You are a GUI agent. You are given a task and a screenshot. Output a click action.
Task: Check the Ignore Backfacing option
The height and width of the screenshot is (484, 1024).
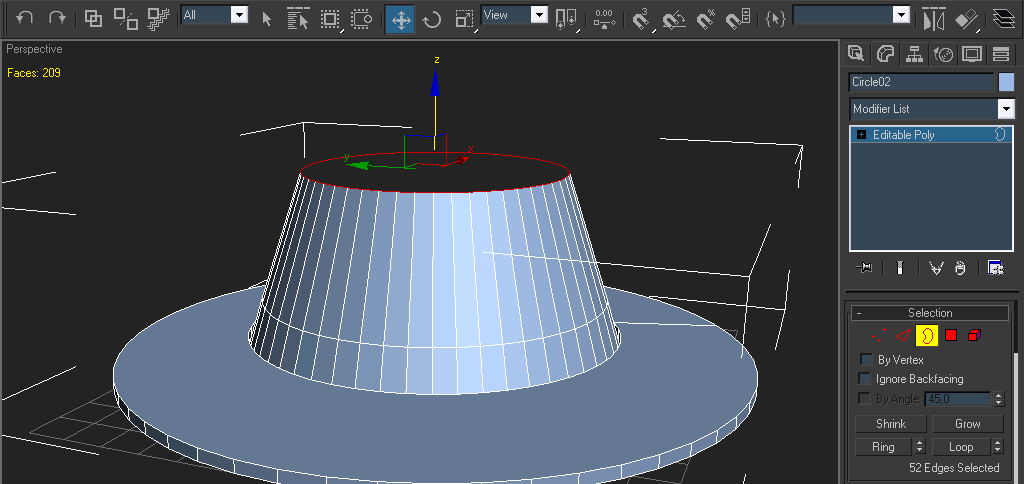[x=865, y=379]
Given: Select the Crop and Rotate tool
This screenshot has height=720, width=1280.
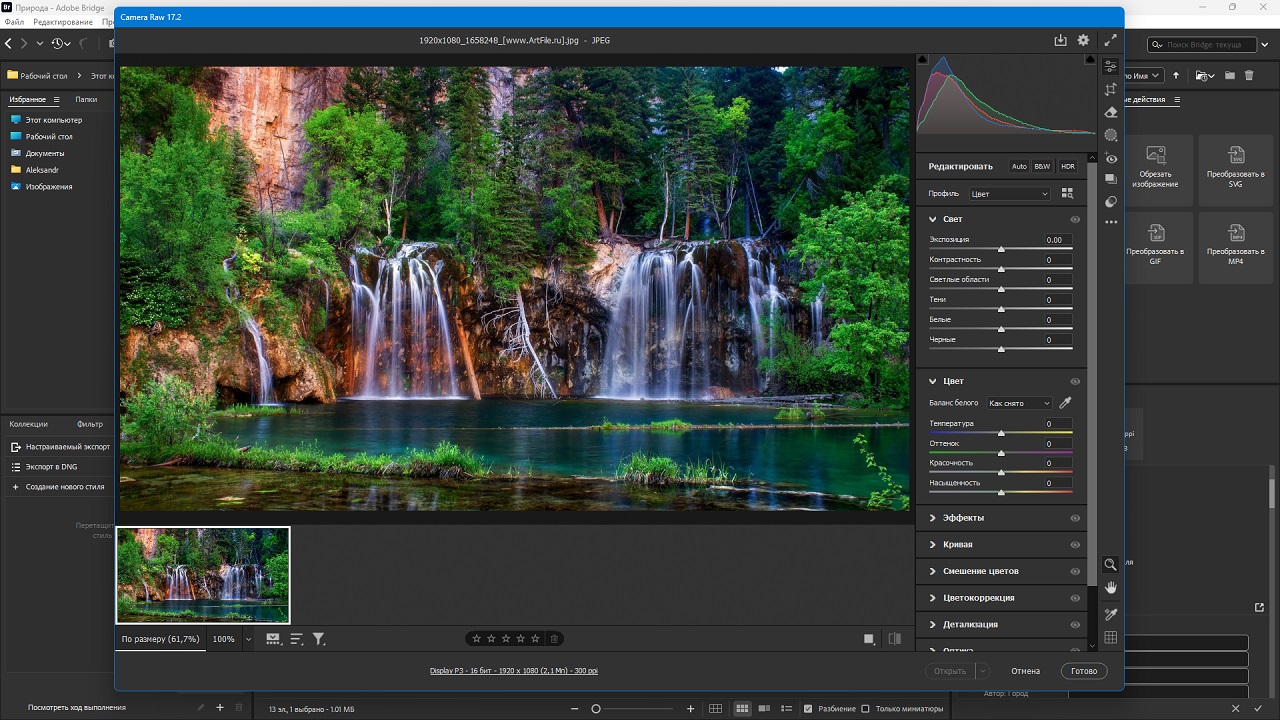Looking at the screenshot, I should (1110, 90).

+-------+

Requirement — Copy the material shown above in full and exactly. Skip the pictures.

Response below —
You are a GUI agent. You are given a task and a screenshot. Output a click action.
Task: Check the Ignore Backfacing option
The height and width of the screenshot is (484, 1024).
[x=865, y=379]
Given: Select the Crop and Rotate tool
This screenshot has height=720, width=1280.
Looking at the screenshot, I should (1110, 90).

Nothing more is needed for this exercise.